The only way to measure reward in medicine is in dollars. So that "thanks" and the hug you get from being empathic to a patient or their family means nothing. Only dollars and honors matter. This sucks.
And so, medical students learn quickly how to play this game. We enter noble. We leave jaded. We leave seeing that the smart move is to get out of it. And so the smartest of the smartest, the ones lucky enough to have a choice, go into fields where they limit their involvement with patients: dermatology, radiology, ophthalmology, anesthesiology. It begs the question: why are these the happiest, the most high-salaried, and patient-limited specialties?

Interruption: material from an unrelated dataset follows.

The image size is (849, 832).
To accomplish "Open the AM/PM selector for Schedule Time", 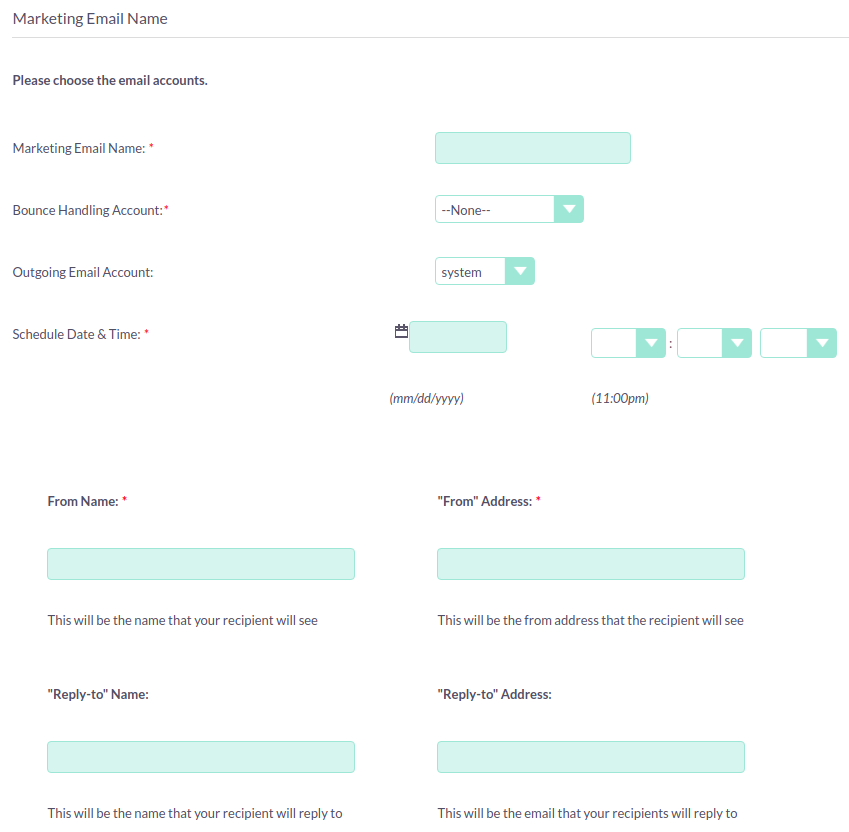I will coord(797,342).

They all must have a connection.
Remember choice only goes to the lucky ones, not the ones that study, do well, or score in the top percentiles of their boards from a well-known East Coast Institution (who knew that east coast institution was capitalized?) And I am going make happy = rich because it satisfies my thesis that all doctors are money grubbing capitalists and only in it for the cash and ignore data that these non-patient contact specialties are not the most satisfying (Medscape Survey):
The winning card of this game was flashed to me early in my third year. I saw that the internist can stay up all night caring for the ICU patient on the brink of death, and have half the job satisfaction (and half the pay) of the dermatologist who sleeps in on Saturdays and refuses to come in for an urgent derm consult. Compensation shouldn’t be the end-all, but numbers tell you how much society values you. And when this doctor-to-be sees that the values that brought individuals into medicine have seemingly vanished in the residents and attendings that he works with, and is not talked about anymore after the interview to get into medical school, he feels like he’s been completely duped.
"Numbers tell you how much society values you" That is why Donald Trump is highly valued and respected and Malala Yousafzai is a worthless peice of shit. See how smart I am. Top percentile on boards. Top school. Got it all figured out. 
Gone like smoke, like we’re all in some sort of circus funhouse. Except it’s not fun. It’s jarring, scary, disappointing, and absolutely depressing. But more than being afraid for myself, I am scared for our future doctors, because I know I am not the only one that feels this way.
Being an adult is hard and scary and there is no way for doctors or anyone to change the reality it was decreed by some higher power to be this way. So instead I'm going to get out and run to Wallstreet as fast as I can and cash in this MD degree. This essay is just one step in my self justification so I can sleep at night.
The author is an anonymous medical student.
Sign my name? Stand up for what I believe? What do you think I'm dumb? Didn't I mention that I got top board scores from an exclusive east coast university.